У нее не было претензий к руководству Центра, она не обижалась на своих коллег, которые со смущенной улыбкой и неоправданным сочувствием встречали ее в коридорах, не страдала оттого, что оказалась среди молодых мальчиков и девочек, у которых все было еще впереди. В сущности, она не могла бы четко сформулировать, что ощущает, вернувшись в родные стены. Она даже не была уверена, что хочет вернуться к той работе, которой занималась. Все происходящее с ней казалось ей игрой. Пусть серьезной, опасной, способной изменить судьбу или вовсе отнять жизнь, но — игрой.
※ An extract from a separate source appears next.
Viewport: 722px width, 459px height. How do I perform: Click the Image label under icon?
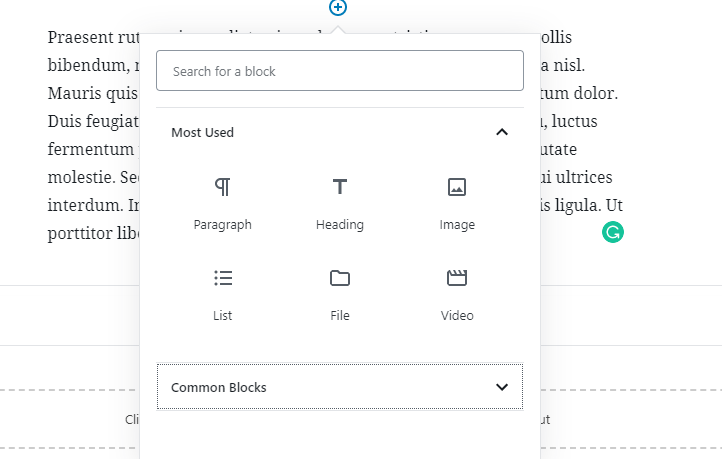457,225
Жаклин ничего не могла поделать с этим ощущением. Она перестала воспринимать все, происходящее с ней, всерьез. По большому счету, ей было все равно. Она двигалась по инерции, соблюдала все правила, шаг за шагом безупречно проходила испытания… Но все это казалось ей внешним, искусственным, ненастоящим. Истинные чувства, эмоции, страдания, радости были погребены глубоко в ее душе, которую она не собиралась открывать никому, и себе — в первую очередь.
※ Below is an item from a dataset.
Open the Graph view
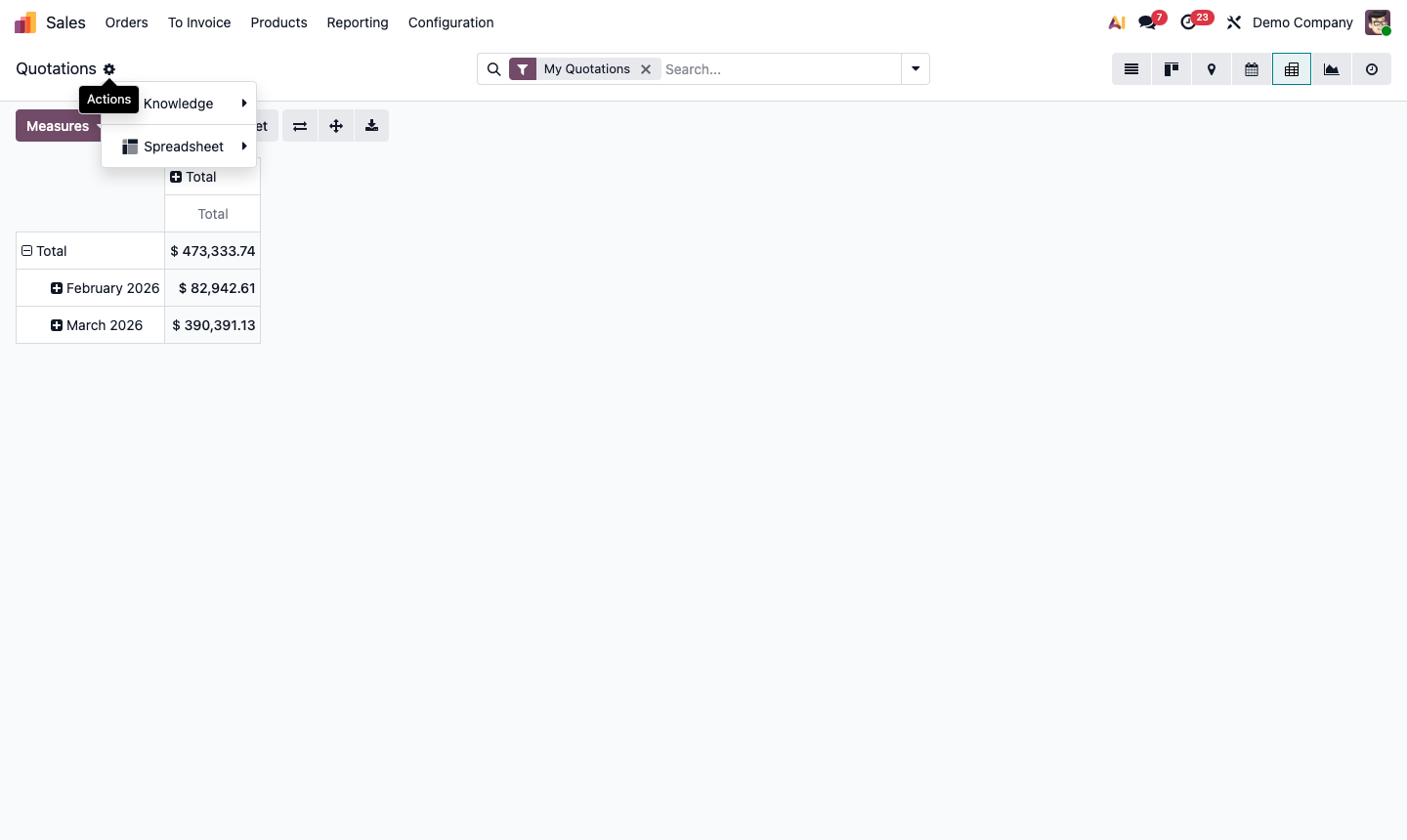The width and height of the screenshot is (1407, 840). point(1331,69)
Видимо, это и почувствовал полковник Николсон — генеральный директор Центра, когда высказывал сомнения своему советнику Вендерсу. Николсон был очень умен и обладал недюжинной интуицией. Он ясно видел, что молодую женщину — одного из самых способных сотрудников конторы — гнетет нечто такое, что всерьез может помешать их делу.
Жаклин шла безо всякой цели. Идти домой, в ту квартиру, которую Центр зарезервировал за ней во время ее отсутствия, не хотелось. Там было пусто, холодно и неуютно. Там были соседи по дому, которые проходили мимо нее, как мимо пустого места, видимо, в ответ на то, что она их совсем не замечала. А она их действительно не замечала. Просто не видела. Она, конечно, фиксировала объекты. Как и полагается профессионалу ее ранга. Но — не более… Жаклин знала, что долго так не выдержит. Либо они дадут ей сверхсложное дело, в котором все внутренние состояния будут вынуждены отойти на второй план, либо… Об альтернативе думать не хотелось. Да и что было тут думать? Она умела смотреть правде в глаза. Двадцать восемь лет — вполне достаточно, чтобы не спрашивать ни у кого позволения, ставить или не ставить точку в своей жизни. Ставить или не ставить точку…
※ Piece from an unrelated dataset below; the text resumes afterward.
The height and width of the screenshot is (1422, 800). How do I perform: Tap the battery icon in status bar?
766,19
Правда, еще был этот старик…
Бесцельно бродя вечерами по узким улочкам и набережным каналов, она автоматически отметила, что в последнее время он попадается ей гораздо чаще других прохожих. По виду это был обычный амстердамский бездомный, может быть, только одетый чуть почище. Наверное, подумала Жаклин, он тоже не знает, чем убить время, а может быть, его, как и меня, не оставляют мучительные видения прошлого.
Вот и пересекаются наши пути. Два одиноких человека, которых никто не ждет в этом большом и сыром городе…
А несколько дней назад она лицом к лицу столкнулась с ним на набережной. В тот душный вечер ей было как-то особенно невыносимо, и мысль о том, что пора все-таки ставить точку, начинала приобретать в ее мозгу уже вполне отчетливые очертания. Видимо, она настолько отдалась своей тоске, что даже не заметила приближения старика и увидела его только в пяти шагах от себя. Он замедлил шаги, потом остановился и неотрывно смотрел на нее. Она подняла на него глаза, в которых не было ничего, кроме тоски, и… чуть не закричала: взгляд изможденного старика был молодым, пронзительным, всепонимающим. Но и это было не все — этот взгляд с испещренного глубокими морщинами лица вдруг ярко напомнил ей что-то из ее недавнего прошлого, того прошлого, что она пыталась убить в себе, но которое само медленно убивало ее, и это убийство было вернее, чем то, которого она избежала в запертой комнате с четырьмя убийцами-смертниками…
Ей показалось, что старик хочет протянуть к ней руки, но вдруг он резко повернулся и быстро пошел прочь. Его согнутая спина в потертом зеленоватом плаще стремительно удалялась. Потом он свернул с набережной в одну из маленьких улочек и исчез.